### Task item
Using the entries that follow, write out the line containing "Task: Open the Catalog tab", the line containing "Given: Click the green 通过 quality gate badge", and every line between them, exactly and nothing else.

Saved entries
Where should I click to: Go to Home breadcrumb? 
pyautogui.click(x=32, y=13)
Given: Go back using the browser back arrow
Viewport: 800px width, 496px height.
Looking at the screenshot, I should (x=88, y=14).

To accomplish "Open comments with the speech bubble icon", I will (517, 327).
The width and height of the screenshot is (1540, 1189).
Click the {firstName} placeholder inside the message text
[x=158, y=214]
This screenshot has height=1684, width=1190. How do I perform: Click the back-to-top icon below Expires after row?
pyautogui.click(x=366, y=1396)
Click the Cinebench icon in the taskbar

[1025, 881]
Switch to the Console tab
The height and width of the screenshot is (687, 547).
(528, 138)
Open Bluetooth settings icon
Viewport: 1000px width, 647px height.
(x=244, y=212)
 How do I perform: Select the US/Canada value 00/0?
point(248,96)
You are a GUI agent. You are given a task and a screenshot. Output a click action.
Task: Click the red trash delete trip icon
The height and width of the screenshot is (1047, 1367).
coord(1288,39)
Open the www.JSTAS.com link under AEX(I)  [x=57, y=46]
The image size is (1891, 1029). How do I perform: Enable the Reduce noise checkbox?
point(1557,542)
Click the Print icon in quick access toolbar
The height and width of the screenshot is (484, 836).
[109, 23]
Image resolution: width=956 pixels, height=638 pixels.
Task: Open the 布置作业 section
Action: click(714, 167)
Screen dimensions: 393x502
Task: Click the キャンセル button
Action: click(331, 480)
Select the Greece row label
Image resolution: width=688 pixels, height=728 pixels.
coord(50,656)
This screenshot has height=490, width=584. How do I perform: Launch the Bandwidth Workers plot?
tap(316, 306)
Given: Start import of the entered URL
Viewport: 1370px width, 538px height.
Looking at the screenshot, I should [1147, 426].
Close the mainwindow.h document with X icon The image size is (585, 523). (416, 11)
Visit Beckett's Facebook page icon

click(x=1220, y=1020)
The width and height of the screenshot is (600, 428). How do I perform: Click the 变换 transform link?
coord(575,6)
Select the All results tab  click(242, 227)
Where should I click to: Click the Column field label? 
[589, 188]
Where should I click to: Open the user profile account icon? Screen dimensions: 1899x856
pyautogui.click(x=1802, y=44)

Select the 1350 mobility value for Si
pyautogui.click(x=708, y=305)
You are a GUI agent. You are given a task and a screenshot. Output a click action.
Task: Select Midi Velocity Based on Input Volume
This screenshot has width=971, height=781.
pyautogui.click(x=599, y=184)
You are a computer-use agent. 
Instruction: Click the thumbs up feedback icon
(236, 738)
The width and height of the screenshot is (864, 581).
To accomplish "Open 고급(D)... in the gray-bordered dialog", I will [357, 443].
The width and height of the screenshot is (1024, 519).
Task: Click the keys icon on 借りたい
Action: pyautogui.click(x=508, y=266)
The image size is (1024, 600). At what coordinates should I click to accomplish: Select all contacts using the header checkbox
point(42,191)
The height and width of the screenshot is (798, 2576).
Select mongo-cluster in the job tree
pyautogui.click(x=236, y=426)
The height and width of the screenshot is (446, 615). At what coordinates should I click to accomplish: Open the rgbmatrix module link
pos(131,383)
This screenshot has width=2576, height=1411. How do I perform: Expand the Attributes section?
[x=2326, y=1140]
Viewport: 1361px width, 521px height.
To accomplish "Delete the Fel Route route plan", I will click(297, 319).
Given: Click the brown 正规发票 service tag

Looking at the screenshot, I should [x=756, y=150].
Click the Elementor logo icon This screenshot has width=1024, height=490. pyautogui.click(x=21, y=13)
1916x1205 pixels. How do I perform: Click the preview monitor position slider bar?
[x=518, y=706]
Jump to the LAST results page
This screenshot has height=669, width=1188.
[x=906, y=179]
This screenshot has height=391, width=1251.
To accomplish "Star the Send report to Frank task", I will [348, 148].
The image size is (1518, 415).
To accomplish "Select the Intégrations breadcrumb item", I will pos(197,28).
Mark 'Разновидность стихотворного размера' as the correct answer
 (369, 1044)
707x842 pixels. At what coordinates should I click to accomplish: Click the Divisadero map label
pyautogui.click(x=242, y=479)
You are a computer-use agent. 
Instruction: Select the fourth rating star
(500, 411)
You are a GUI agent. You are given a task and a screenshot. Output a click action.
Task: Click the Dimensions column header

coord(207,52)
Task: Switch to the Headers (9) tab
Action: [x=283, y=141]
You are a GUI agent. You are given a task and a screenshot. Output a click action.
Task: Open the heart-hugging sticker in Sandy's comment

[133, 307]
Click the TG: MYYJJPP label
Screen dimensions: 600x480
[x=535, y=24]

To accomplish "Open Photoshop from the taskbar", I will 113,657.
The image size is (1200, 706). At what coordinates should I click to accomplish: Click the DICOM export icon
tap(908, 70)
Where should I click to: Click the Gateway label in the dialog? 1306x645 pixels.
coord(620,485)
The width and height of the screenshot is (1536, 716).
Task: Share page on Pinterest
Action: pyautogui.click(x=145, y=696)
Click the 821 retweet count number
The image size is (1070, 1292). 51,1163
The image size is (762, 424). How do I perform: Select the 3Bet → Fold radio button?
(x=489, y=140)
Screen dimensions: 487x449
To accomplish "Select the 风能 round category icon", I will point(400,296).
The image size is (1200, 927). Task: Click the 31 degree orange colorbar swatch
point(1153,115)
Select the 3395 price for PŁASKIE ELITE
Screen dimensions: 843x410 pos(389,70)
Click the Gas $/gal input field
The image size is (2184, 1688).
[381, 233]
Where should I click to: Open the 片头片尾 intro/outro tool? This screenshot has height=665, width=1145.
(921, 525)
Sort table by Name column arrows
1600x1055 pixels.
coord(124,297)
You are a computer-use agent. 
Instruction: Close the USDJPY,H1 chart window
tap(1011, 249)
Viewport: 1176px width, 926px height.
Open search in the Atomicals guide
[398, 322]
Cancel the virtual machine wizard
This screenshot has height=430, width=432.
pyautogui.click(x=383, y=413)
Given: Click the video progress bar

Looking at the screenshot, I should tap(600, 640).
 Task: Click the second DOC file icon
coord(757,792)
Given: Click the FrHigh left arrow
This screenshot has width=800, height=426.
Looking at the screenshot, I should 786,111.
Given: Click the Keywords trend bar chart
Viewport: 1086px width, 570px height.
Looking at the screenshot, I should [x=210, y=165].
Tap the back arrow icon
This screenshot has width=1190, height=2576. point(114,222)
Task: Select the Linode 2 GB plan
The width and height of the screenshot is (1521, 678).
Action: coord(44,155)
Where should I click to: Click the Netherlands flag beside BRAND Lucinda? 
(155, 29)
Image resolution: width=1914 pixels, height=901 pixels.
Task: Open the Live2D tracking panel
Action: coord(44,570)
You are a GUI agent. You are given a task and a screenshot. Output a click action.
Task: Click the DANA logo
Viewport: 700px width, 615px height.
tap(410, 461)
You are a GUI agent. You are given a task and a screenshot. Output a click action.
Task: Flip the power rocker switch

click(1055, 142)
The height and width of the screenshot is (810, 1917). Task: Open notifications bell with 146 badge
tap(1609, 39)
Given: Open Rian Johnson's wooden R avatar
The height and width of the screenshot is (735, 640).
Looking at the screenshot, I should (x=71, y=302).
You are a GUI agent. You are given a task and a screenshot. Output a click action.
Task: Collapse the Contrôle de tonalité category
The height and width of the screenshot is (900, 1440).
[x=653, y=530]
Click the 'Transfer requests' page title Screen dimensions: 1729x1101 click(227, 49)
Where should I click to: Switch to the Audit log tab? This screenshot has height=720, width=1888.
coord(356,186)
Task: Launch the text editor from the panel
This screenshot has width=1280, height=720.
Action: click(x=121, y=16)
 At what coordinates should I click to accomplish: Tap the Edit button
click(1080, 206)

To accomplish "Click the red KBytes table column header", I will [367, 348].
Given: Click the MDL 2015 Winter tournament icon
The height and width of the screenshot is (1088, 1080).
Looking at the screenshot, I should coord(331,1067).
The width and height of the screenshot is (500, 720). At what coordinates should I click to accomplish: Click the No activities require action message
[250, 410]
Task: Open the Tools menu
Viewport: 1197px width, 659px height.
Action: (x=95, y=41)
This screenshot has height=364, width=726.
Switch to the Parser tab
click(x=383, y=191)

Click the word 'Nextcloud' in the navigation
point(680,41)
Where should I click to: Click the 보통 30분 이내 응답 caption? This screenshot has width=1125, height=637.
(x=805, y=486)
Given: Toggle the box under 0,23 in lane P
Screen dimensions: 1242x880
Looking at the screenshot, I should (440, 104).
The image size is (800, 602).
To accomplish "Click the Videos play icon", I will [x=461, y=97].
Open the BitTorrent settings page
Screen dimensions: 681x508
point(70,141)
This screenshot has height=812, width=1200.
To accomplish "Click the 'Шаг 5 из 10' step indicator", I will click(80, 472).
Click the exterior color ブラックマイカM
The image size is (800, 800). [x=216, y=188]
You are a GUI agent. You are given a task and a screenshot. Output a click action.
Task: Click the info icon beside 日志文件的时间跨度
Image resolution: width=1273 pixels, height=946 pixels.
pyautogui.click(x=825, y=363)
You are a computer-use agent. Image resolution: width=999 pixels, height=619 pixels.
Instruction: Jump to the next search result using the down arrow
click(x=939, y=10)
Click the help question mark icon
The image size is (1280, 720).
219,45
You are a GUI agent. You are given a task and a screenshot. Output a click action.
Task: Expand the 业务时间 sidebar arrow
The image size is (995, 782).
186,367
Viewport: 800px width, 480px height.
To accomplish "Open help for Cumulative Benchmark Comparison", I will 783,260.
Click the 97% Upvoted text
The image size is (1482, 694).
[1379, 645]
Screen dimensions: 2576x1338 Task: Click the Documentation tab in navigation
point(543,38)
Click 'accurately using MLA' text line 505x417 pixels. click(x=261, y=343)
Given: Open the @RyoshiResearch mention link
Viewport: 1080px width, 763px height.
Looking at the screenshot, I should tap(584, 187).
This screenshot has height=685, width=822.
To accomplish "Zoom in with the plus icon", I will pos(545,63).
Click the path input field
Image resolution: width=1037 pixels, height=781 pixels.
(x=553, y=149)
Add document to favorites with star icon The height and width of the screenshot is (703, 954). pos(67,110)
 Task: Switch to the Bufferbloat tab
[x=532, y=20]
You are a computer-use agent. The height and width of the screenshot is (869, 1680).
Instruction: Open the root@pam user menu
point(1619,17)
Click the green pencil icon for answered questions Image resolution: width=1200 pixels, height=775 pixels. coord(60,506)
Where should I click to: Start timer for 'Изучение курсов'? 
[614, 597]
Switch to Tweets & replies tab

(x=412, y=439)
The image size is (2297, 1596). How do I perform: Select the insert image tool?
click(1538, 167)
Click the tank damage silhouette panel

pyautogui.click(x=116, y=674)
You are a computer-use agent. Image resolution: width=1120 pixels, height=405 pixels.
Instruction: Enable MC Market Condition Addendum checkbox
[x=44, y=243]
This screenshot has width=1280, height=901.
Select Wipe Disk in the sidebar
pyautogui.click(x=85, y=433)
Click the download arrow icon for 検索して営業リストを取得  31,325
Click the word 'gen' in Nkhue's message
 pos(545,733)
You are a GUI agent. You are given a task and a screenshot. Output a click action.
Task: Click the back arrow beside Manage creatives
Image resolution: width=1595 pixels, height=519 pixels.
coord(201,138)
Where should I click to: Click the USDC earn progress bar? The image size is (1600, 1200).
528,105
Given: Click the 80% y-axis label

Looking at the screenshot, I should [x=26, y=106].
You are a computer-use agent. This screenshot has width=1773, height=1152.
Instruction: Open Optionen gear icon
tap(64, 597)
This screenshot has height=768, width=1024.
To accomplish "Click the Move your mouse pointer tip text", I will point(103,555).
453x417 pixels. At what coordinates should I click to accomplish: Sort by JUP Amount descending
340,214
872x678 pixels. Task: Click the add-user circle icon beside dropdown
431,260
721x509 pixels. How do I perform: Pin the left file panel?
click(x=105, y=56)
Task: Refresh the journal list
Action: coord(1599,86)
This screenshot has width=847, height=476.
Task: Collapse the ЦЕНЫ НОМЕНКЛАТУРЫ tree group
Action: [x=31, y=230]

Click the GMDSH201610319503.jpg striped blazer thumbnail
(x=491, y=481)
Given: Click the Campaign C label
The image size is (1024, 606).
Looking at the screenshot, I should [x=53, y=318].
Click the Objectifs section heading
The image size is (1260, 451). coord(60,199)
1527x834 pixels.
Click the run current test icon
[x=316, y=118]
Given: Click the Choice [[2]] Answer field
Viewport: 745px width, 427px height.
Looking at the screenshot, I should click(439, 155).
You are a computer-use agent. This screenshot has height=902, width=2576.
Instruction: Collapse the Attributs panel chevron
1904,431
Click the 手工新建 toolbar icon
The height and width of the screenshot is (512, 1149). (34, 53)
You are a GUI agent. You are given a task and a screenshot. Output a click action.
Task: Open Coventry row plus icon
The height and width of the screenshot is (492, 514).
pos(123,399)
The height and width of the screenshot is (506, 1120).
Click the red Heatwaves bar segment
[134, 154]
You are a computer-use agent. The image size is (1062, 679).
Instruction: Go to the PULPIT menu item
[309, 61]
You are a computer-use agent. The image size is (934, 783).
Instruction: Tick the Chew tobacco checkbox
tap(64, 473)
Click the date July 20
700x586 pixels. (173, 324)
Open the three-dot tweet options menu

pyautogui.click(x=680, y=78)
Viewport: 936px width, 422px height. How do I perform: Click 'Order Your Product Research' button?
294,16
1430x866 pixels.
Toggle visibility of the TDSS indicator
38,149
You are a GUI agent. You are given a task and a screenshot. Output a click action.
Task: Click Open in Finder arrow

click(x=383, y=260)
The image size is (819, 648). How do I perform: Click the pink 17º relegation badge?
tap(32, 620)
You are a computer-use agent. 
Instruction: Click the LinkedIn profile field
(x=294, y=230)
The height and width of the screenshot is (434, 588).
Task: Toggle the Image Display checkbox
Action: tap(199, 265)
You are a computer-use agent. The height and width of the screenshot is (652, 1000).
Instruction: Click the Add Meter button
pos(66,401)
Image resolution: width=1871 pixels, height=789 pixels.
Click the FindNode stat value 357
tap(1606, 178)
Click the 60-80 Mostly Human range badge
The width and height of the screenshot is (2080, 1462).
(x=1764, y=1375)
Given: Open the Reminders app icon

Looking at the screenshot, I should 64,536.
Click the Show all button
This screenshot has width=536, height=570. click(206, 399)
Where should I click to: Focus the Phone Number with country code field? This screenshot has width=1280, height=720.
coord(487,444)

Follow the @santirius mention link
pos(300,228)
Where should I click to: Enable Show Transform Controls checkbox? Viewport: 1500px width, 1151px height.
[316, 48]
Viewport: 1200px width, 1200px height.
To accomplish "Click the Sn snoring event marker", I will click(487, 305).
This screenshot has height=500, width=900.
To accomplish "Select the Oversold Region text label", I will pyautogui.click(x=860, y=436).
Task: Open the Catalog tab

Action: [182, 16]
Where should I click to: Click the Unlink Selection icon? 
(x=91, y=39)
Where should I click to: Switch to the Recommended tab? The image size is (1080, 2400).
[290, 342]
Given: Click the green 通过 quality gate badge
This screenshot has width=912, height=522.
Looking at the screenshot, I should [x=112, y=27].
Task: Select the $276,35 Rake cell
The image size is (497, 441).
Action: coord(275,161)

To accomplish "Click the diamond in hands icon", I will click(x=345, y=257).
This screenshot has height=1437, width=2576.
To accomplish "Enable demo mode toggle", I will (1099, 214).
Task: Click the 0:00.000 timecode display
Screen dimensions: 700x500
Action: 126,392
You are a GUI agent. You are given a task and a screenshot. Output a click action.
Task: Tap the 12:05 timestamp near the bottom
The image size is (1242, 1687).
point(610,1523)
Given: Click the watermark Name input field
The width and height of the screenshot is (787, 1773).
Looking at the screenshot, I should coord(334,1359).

### Written response
Task: Open the Catalog tab

Action: [182, 16]
Where should I click to: Click the Unlink Selection icon? 
(x=91, y=39)
Where should I click to: Switch to the Recommended tab? The image size is (1080, 2400).
[290, 342]
Given: Click the green 通过 quality gate badge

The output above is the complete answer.